Problema:
Riscrivi in una tabella Markdown le righe che vanno da quella contenente "Given: Click the" fino alla fine, entrambe comprese, con le colonne "Numero" per il numero progressivo e "Riga" per il testo. Ometti le righe vuote e le immagini.

Righe fornite:
=-=-=
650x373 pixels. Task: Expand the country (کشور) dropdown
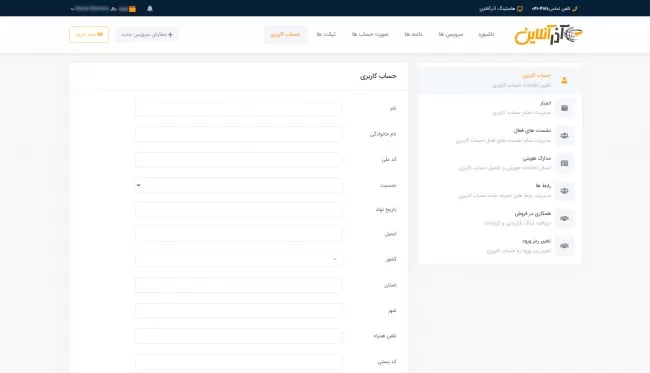pyautogui.click(x=239, y=259)
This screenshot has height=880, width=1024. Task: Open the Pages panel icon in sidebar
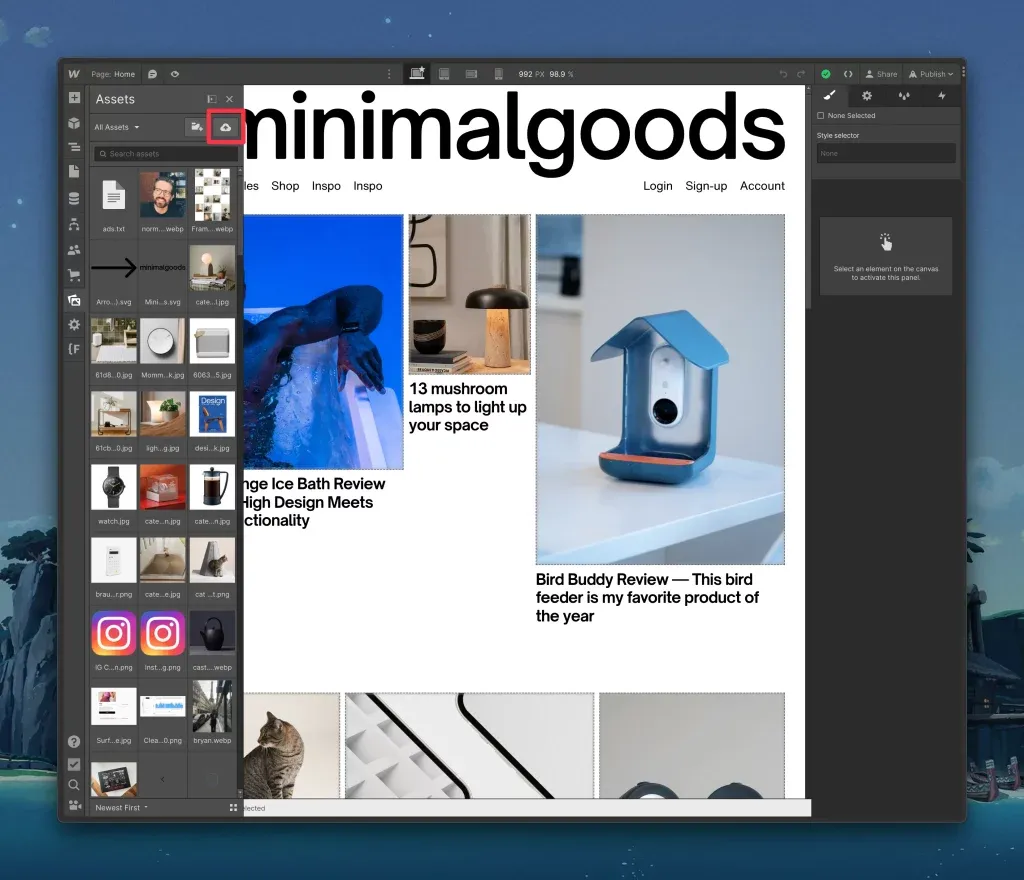74,172
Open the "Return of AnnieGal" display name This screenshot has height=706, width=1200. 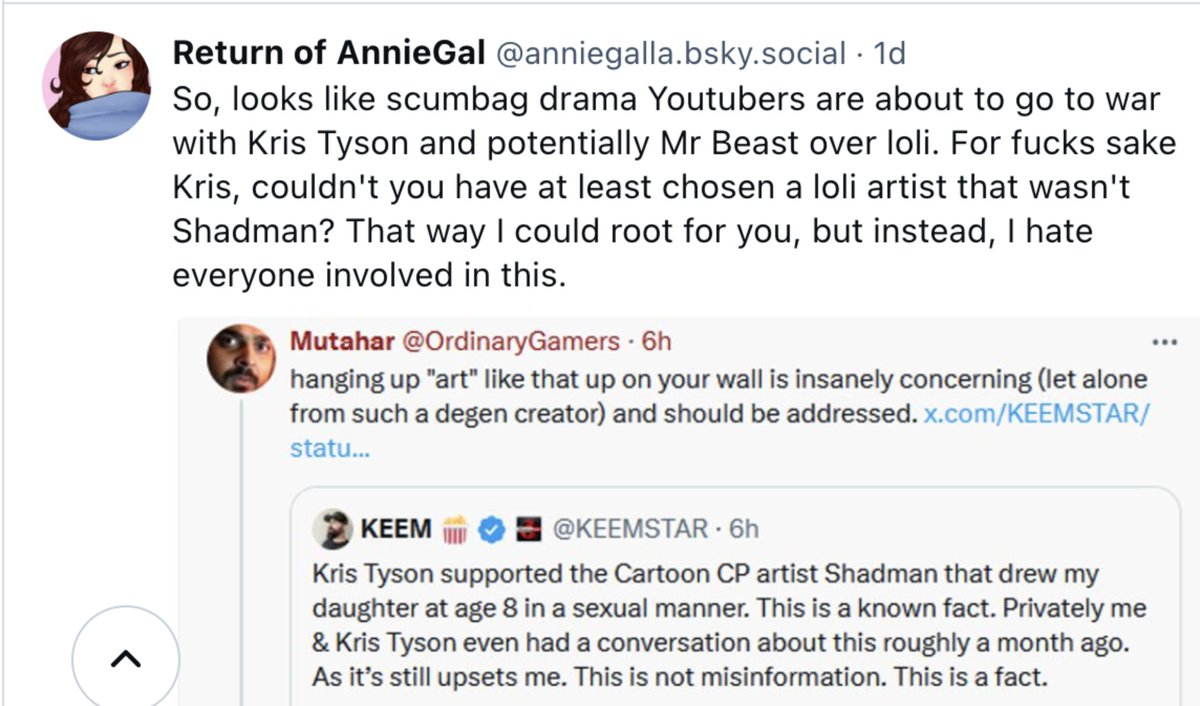[328, 53]
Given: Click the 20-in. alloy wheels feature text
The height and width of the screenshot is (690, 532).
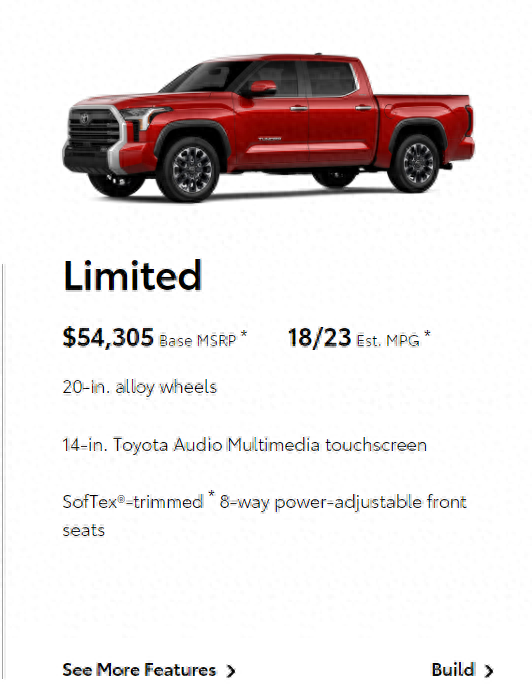Looking at the screenshot, I should tap(139, 387).
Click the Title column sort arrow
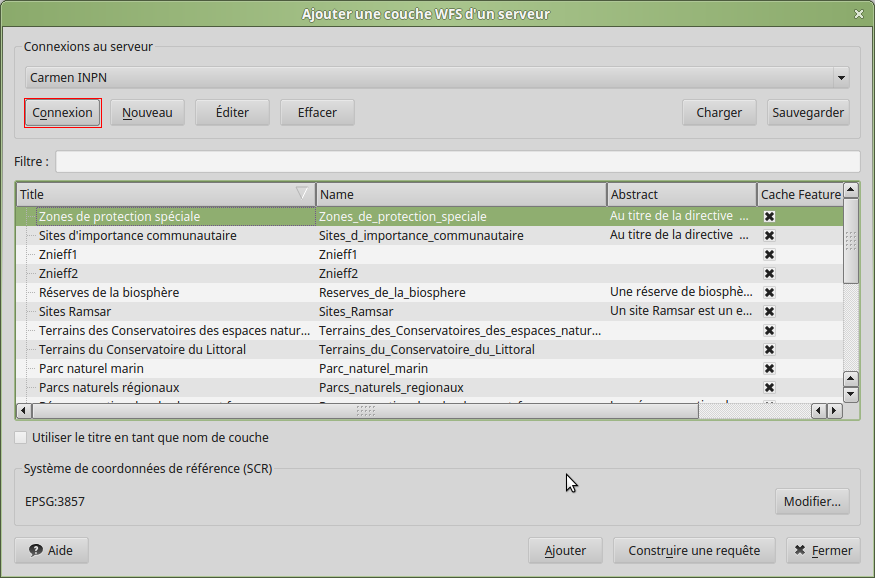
=-=-=
Risposta:
| Numero | Riga |
|---|---|
| 1 | Given: Click the 20-in. alloy wheels feature text |
| 2 | The height and width of the screenshot is (690, 532). |
| 3 | Looking at the screenshot, I should tap(139, 387). |
| 4 | Click the Title column sort arrow |